### Problem description
Your transcription must include every record word for word and no pictures.
|---|
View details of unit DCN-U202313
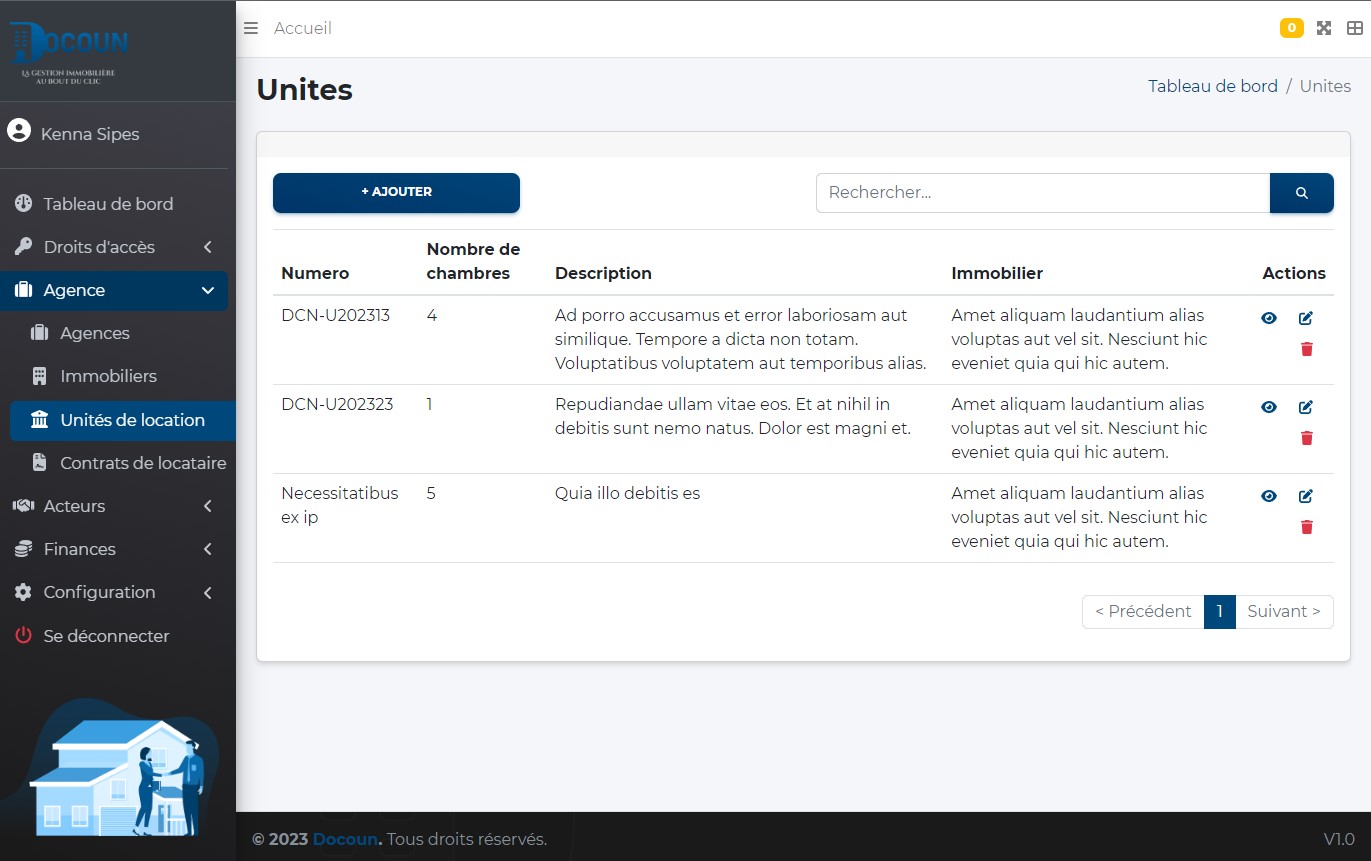 point(1269,318)
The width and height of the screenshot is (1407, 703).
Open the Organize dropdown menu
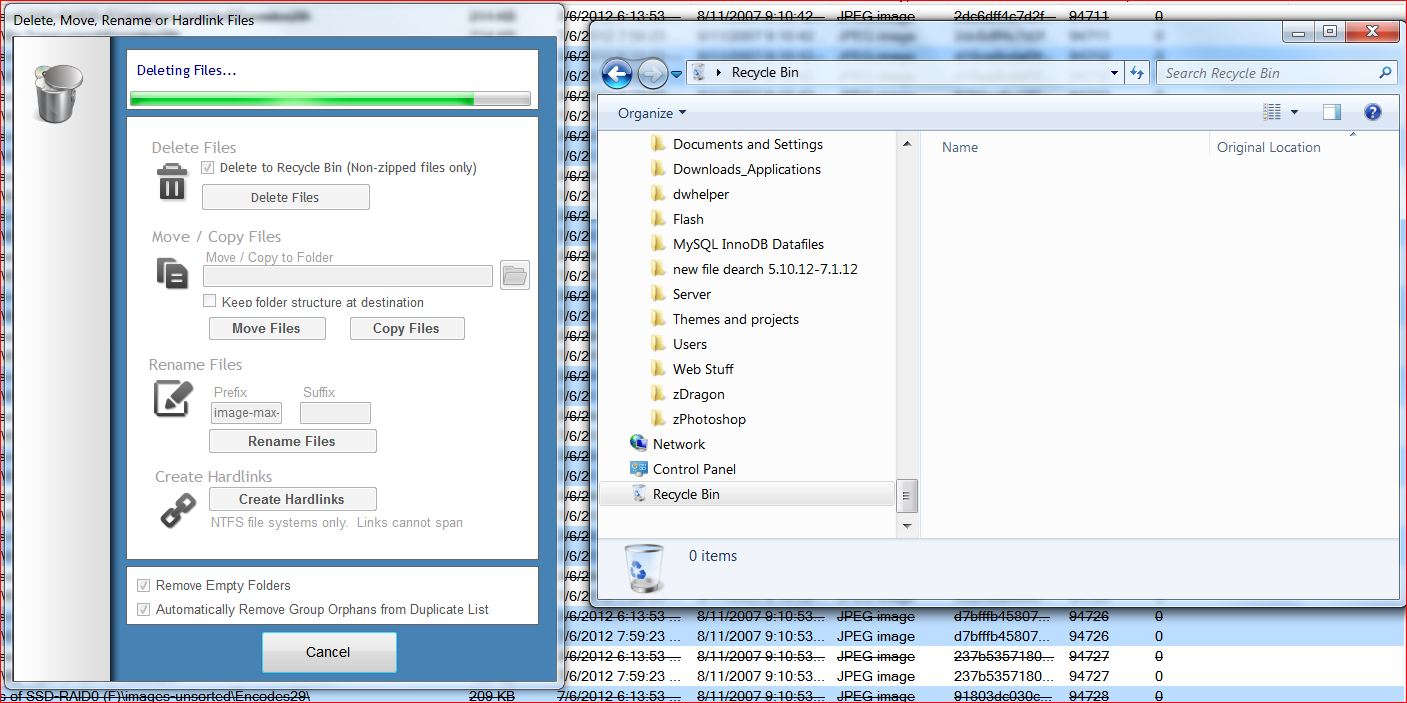651,113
|---|
### Answer to this exercise
View details of unit DCN-U202313
 point(1269,318)
The width and height of the screenshot is (1407, 703).
Open the Organize dropdown menu
651,113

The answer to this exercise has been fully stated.